YOUR TASK → Please start at the first line of the records beneath and quote each line exactly, ending with the line containing "Expand the getCountry".

(Stored items)

════════════════

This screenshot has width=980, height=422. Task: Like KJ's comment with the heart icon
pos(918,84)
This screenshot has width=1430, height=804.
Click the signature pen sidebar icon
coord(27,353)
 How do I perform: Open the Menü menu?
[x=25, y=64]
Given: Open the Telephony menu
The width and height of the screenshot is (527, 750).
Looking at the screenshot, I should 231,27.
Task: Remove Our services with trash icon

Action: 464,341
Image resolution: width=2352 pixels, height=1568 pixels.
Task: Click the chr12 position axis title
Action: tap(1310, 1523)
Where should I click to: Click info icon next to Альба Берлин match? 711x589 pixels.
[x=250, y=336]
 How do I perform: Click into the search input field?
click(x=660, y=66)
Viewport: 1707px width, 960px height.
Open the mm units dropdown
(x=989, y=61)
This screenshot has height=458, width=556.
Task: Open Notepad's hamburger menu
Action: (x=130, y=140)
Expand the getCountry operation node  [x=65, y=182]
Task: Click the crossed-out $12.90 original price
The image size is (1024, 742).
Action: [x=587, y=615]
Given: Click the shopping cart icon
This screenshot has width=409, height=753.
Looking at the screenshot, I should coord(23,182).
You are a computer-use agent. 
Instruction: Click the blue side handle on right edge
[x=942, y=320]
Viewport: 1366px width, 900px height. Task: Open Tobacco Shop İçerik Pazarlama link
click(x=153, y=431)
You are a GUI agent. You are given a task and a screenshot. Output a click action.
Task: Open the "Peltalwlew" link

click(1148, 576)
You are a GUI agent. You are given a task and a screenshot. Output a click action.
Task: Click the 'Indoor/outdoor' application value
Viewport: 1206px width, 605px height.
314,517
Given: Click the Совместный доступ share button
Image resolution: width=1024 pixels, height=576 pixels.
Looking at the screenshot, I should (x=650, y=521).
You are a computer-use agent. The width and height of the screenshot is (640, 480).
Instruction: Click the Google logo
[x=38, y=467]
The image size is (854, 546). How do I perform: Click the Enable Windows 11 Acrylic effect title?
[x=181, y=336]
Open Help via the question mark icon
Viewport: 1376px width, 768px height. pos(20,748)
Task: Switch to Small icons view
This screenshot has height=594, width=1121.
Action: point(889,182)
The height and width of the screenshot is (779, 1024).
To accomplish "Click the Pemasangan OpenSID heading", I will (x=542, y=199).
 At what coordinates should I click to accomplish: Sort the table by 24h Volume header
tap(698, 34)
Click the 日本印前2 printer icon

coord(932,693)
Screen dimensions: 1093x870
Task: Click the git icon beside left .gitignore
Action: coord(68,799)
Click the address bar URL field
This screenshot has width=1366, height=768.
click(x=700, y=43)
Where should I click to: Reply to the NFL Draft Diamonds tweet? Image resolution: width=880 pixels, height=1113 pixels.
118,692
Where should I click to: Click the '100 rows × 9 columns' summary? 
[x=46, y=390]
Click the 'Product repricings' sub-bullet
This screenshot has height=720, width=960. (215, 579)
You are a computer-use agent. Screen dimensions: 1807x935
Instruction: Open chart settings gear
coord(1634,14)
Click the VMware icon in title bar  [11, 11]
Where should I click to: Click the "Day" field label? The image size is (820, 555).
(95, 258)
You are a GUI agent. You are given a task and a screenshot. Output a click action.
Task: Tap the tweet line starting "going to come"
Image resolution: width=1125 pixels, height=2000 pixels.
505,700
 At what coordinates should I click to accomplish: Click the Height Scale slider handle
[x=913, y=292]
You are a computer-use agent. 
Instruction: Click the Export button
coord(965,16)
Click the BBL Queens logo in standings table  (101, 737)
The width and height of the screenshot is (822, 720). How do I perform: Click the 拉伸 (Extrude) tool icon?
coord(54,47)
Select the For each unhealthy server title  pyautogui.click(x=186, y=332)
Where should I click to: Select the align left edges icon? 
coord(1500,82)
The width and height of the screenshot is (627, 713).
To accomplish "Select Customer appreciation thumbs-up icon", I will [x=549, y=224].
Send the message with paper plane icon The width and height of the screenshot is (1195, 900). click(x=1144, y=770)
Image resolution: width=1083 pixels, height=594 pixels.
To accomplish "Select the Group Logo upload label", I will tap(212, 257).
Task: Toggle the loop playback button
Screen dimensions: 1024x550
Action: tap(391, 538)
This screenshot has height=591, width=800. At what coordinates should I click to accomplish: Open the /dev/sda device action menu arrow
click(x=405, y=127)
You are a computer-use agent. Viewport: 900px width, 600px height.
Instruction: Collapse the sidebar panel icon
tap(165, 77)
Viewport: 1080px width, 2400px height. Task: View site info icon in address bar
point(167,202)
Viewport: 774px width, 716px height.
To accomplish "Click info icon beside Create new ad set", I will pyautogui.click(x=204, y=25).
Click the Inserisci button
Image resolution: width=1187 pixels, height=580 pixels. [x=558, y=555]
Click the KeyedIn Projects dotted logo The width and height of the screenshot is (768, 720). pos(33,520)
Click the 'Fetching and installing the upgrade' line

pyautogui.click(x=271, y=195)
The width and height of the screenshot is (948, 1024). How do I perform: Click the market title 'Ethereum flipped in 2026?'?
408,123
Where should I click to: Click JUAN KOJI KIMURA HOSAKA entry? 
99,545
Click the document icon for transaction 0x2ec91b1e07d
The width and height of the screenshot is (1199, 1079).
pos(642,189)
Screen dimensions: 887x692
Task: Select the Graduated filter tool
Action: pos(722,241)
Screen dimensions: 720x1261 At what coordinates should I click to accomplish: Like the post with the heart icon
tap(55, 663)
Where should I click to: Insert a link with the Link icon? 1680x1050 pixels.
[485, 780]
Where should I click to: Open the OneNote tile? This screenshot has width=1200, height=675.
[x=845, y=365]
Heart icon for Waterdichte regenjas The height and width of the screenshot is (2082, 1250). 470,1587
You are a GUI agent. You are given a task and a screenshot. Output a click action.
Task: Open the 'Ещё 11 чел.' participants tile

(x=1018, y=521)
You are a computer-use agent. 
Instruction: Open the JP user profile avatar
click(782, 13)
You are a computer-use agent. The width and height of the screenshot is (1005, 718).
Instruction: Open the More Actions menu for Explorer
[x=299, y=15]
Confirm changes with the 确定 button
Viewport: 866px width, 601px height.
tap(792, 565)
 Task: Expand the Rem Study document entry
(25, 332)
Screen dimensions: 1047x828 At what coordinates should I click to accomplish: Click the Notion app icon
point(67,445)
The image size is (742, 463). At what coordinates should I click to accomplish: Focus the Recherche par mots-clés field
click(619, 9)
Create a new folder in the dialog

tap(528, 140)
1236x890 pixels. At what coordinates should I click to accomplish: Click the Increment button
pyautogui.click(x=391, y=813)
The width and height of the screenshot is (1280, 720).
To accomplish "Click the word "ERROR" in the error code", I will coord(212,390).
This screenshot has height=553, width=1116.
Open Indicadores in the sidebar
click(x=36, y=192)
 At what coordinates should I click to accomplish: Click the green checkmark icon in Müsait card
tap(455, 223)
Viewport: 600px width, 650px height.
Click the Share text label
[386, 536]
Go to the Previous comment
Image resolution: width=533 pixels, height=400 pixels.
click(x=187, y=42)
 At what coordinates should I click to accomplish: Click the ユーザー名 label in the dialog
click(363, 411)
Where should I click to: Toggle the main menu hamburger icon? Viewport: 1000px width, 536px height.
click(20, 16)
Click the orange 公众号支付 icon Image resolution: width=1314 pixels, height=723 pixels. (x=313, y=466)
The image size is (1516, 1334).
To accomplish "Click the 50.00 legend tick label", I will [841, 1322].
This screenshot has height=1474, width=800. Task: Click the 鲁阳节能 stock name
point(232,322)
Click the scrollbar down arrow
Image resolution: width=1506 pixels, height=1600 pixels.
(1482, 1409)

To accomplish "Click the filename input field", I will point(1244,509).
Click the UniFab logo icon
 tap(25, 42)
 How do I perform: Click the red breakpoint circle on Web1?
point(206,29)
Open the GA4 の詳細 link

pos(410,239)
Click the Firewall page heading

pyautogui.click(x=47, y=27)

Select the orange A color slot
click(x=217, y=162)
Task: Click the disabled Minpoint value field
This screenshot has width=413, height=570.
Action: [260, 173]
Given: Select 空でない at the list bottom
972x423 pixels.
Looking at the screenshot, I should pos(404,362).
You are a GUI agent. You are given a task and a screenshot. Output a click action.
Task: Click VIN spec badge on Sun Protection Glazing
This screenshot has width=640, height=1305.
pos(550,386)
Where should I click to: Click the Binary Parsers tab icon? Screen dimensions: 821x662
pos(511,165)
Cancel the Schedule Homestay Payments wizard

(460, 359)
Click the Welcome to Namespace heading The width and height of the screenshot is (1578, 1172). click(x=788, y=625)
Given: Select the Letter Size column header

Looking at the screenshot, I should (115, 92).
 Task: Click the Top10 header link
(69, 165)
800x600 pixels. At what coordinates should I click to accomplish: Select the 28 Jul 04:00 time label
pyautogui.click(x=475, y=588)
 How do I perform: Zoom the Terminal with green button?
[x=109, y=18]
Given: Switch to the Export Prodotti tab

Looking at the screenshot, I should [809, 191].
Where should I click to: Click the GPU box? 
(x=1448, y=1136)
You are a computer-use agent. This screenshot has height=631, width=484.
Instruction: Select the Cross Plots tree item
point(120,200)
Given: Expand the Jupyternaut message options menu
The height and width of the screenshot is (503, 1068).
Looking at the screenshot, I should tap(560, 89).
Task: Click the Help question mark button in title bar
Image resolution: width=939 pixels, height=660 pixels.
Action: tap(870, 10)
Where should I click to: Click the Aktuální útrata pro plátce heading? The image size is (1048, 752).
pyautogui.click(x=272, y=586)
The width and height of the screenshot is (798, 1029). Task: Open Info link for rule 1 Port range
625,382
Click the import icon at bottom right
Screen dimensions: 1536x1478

════════════════

OUTPUT →
This screenshot has width=980, height=422. Task: Like KJ's comment with the heart icon
pos(918,84)
This screenshot has width=1430, height=804.
Click the signature pen sidebar icon
coord(27,353)
 How do I perform: Open the Menü menu?
[x=25, y=64]
Given: Open the Telephony menu
The width and height of the screenshot is (527, 750).
Looking at the screenshot, I should 231,27.
Task: Remove Our services with trash icon

Action: 464,341
Image resolution: width=2352 pixels, height=1568 pixels.
Task: Click the chr12 position axis title
Action: tap(1310, 1523)
Where should I click to: Click info icon next to Альба Берлин match? 711x589 pixels.
[x=250, y=336]
 How do I perform: Click into the search input field?
click(x=660, y=66)
Viewport: 1707px width, 960px height.
Open the mm units dropdown
(x=989, y=61)
This screenshot has height=458, width=556.
Task: Open Notepad's hamburger menu
Action: (x=130, y=140)
Expand the getCountry operation node  [x=65, y=182]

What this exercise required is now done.